**What to produce:**
Reproduce the listing below verbatim.

**Dataset entries:**
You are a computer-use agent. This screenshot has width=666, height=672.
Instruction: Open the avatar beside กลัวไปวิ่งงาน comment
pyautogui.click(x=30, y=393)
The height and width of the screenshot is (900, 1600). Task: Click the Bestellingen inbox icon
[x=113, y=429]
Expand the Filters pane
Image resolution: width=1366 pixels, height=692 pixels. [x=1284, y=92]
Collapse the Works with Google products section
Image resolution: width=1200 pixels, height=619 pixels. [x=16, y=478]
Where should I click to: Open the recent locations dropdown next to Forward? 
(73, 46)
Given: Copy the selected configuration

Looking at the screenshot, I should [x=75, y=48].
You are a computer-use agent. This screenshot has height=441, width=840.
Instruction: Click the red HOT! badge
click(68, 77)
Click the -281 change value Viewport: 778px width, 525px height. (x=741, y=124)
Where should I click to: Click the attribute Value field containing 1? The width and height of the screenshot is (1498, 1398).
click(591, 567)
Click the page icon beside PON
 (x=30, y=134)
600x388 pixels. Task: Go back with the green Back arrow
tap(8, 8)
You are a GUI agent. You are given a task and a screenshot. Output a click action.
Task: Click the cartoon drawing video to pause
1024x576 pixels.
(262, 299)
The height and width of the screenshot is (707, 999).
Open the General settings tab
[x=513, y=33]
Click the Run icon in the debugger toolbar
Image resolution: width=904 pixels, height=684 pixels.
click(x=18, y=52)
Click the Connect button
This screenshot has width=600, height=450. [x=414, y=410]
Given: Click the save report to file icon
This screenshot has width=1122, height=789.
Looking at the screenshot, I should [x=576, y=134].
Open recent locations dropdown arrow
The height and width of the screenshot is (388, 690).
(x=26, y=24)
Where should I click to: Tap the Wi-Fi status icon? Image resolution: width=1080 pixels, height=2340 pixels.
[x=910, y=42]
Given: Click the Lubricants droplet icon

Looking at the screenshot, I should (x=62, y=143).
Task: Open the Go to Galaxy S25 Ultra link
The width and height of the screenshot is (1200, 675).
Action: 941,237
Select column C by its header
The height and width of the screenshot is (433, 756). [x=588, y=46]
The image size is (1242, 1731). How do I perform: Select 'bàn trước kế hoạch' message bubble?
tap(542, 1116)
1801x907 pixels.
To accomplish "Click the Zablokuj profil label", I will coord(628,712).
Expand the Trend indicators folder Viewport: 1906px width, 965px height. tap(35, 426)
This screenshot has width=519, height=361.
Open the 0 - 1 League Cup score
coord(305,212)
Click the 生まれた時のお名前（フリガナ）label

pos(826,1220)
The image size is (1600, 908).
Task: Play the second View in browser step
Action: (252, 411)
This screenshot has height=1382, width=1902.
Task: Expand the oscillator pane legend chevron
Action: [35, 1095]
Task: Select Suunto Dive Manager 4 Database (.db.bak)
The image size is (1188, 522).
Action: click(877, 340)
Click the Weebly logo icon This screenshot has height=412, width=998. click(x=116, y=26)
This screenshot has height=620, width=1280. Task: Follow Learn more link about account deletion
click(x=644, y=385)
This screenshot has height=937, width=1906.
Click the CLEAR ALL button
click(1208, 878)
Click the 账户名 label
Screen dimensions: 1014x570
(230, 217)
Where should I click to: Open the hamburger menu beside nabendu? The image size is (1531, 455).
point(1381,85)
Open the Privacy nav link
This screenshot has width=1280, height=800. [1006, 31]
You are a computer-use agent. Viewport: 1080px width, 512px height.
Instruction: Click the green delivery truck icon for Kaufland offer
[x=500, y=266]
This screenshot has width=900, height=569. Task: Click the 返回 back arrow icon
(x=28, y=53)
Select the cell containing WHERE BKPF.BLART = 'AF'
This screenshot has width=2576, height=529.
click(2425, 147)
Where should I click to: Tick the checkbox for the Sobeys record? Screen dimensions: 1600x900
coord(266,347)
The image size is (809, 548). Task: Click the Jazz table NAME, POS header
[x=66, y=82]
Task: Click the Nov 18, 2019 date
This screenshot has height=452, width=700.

**Exercise answer:**
You are a computer-use agent. This screenshot has width=666, height=672.
Instruction: Open the avatar beside กลัวไปวิ่งงาน comment
pyautogui.click(x=30, y=393)
The height and width of the screenshot is (900, 1600). Task: Click the Bestellingen inbox icon
[x=113, y=429]
Expand the Filters pane
Image resolution: width=1366 pixels, height=692 pixels. [x=1284, y=92]
Collapse the Works with Google products section
Image resolution: width=1200 pixels, height=619 pixels. [x=16, y=478]
Where should I click to: Open the recent locations dropdown next to Forward? 
(73, 46)
Given: Copy the selected configuration

Looking at the screenshot, I should [x=75, y=48].
You are a computer-use agent. This screenshot has height=441, width=840.
Instruction: Click the red HOT! badge
click(68, 77)
Click the -281 change value Viewport: 778px width, 525px height. (x=741, y=124)
Where should I click to: Click the attribute Value field containing 1? The width and height of the screenshot is (1498, 1398).
click(591, 567)
Click the page icon beside PON
 (x=30, y=134)
600x388 pixels. Task: Go back with the green Back arrow
tap(8, 8)
You are a GUI agent. You are given a task and a screenshot. Output a click action.
Task: Click the cartoon drawing video to pause
1024x576 pixels.
(262, 299)
The height and width of the screenshot is (707, 999).
Open the General settings tab
[x=513, y=33]
Click the Run icon in the debugger toolbar
Image resolution: width=904 pixels, height=684 pixels.
click(x=18, y=52)
Click the Connect button
This screenshot has width=600, height=450. [x=414, y=410]
Given: Click the save report to file icon
This screenshot has width=1122, height=789.
Looking at the screenshot, I should [x=576, y=134].
Open recent locations dropdown arrow
The height and width of the screenshot is (388, 690).
(x=26, y=24)
Where should I click to: Tap the Wi-Fi status icon? Image resolution: width=1080 pixels, height=2340 pixels.
[x=910, y=42]
Given: Click the Lubricants droplet icon

Looking at the screenshot, I should (x=62, y=143).
Task: Open the Go to Galaxy S25 Ultra link
The width and height of the screenshot is (1200, 675).
Action: 941,237
Select column C by its header
The height and width of the screenshot is (433, 756). [x=588, y=46]
The image size is (1242, 1731). How do I perform: Select 'bàn trước kế hoạch' message bubble?
tap(542, 1116)
1801x907 pixels.
To accomplish "Click the Zablokuj profil label", I will coord(628,712).
Expand the Trend indicators folder Viewport: 1906px width, 965px height. tap(35, 426)
This screenshot has width=519, height=361.
Open the 0 - 1 League Cup score
coord(305,212)
Click the 生まれた時のお名前（フリガナ）label

pos(826,1220)
The image size is (1600, 908).
Task: Play the second View in browser step
Action: (252, 411)
This screenshot has height=1382, width=1902.
Task: Expand the oscillator pane legend chevron
Action: [35, 1095]
Task: Select Suunto Dive Manager 4 Database (.db.bak)
The image size is (1188, 522).
Action: click(877, 340)
Click the Weebly logo icon This screenshot has height=412, width=998. click(x=116, y=26)
This screenshot has height=620, width=1280. Task: Follow Learn more link about account deletion
click(x=644, y=385)
This screenshot has height=937, width=1906.
Click the CLEAR ALL button
click(1208, 878)
Click the 账户名 label
Screen dimensions: 1014x570
(230, 217)
Where should I click to: Open the hamburger menu beside nabendu? The image size is (1531, 455).
point(1381,85)
Open the Privacy nav link
This screenshot has width=1280, height=800. [1006, 31]
You are a computer-use agent. Viewport: 1080px width, 512px height.
Instruction: Click the green delivery truck icon for Kaufland offer
[x=500, y=266]
This screenshot has width=900, height=569. Task: Click the 返回 back arrow icon
(x=28, y=53)
Select the cell containing WHERE BKPF.BLART = 'AF'
This screenshot has width=2576, height=529.
click(2425, 147)
Where should I click to: Tick the checkbox for the Sobeys record? Screen dimensions: 1600x900
coord(266,347)
The image size is (809, 548). Task: Click the Jazz table NAME, POS header
[x=66, y=82]
Task: Click the Nov 18, 2019 date
This screenshot has height=452, width=700.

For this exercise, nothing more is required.